[Collected data entries]
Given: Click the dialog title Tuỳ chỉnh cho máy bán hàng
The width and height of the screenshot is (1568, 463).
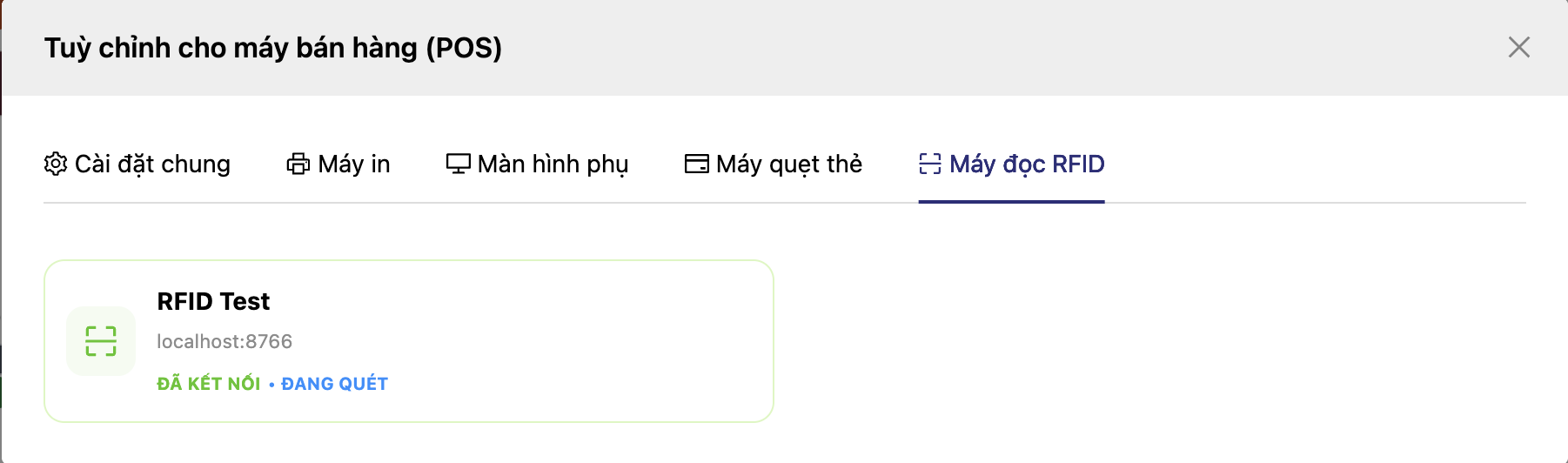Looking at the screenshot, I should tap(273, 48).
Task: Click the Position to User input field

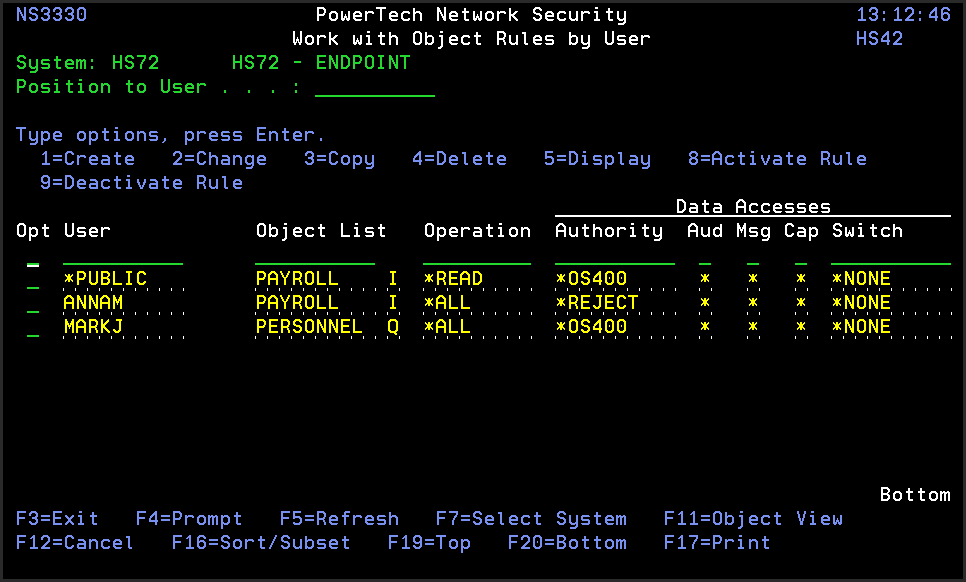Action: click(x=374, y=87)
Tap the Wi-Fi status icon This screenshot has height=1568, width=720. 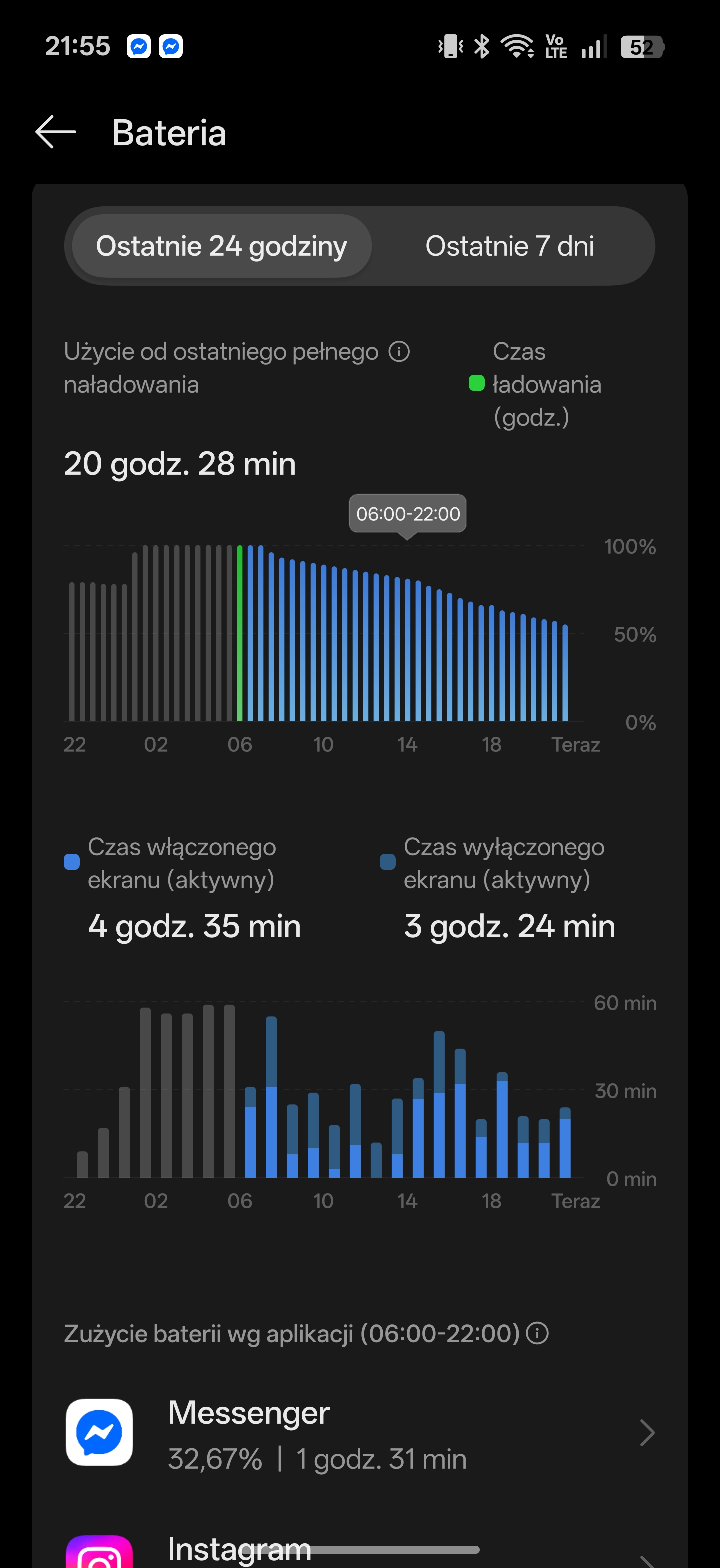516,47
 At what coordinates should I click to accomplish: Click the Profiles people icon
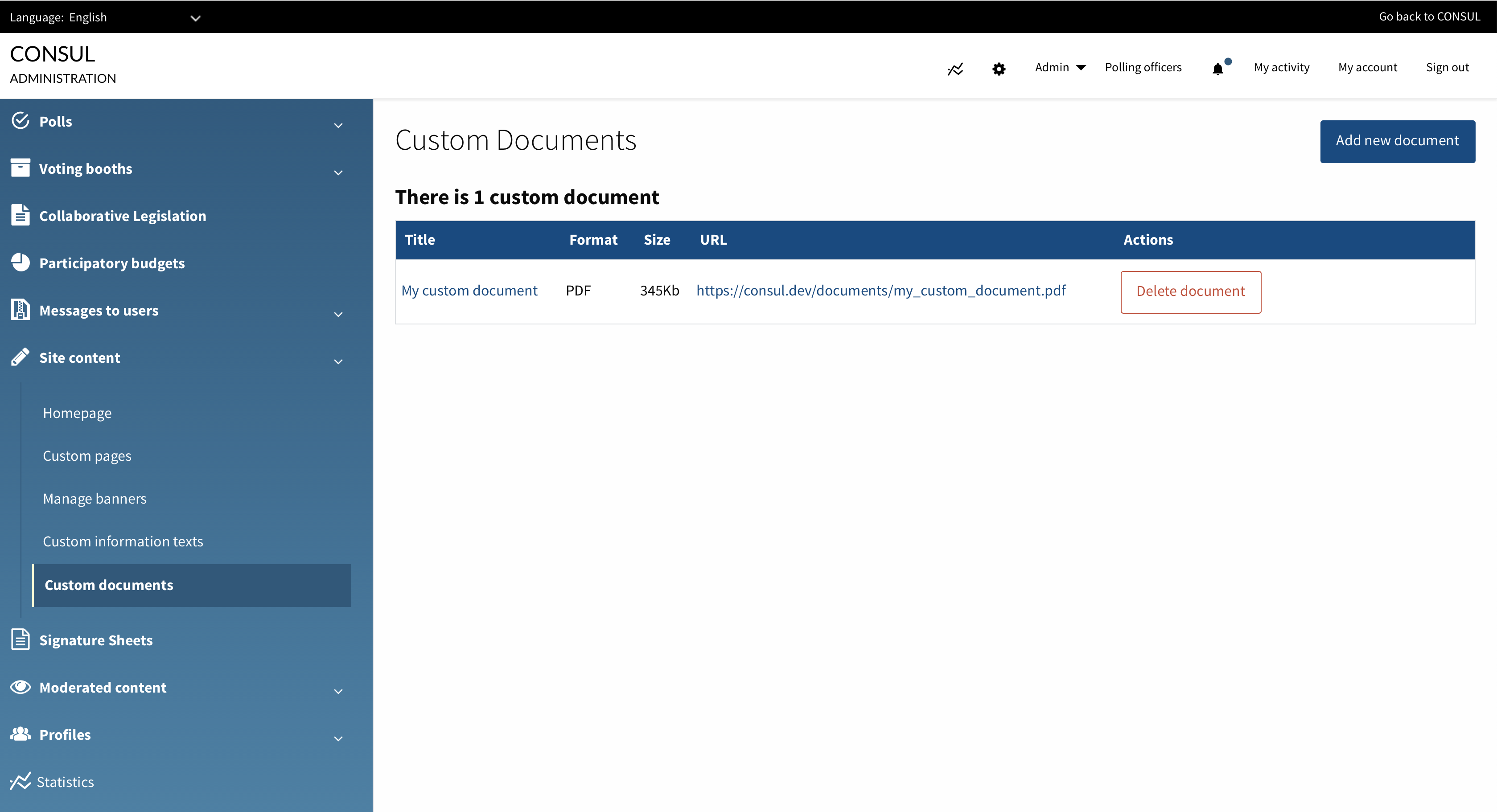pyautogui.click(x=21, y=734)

**What to do:**
Rewrite the records from the line containing "At what coordinates" through the end of the records, replacing "Profiles" with "Accounts" and leaving everything else unchanged. Omit the pictures from your answer.

**Exercise answer:**
 At what coordinates should I click to accomplish: Click the Accounts people icon
pyautogui.click(x=21, y=734)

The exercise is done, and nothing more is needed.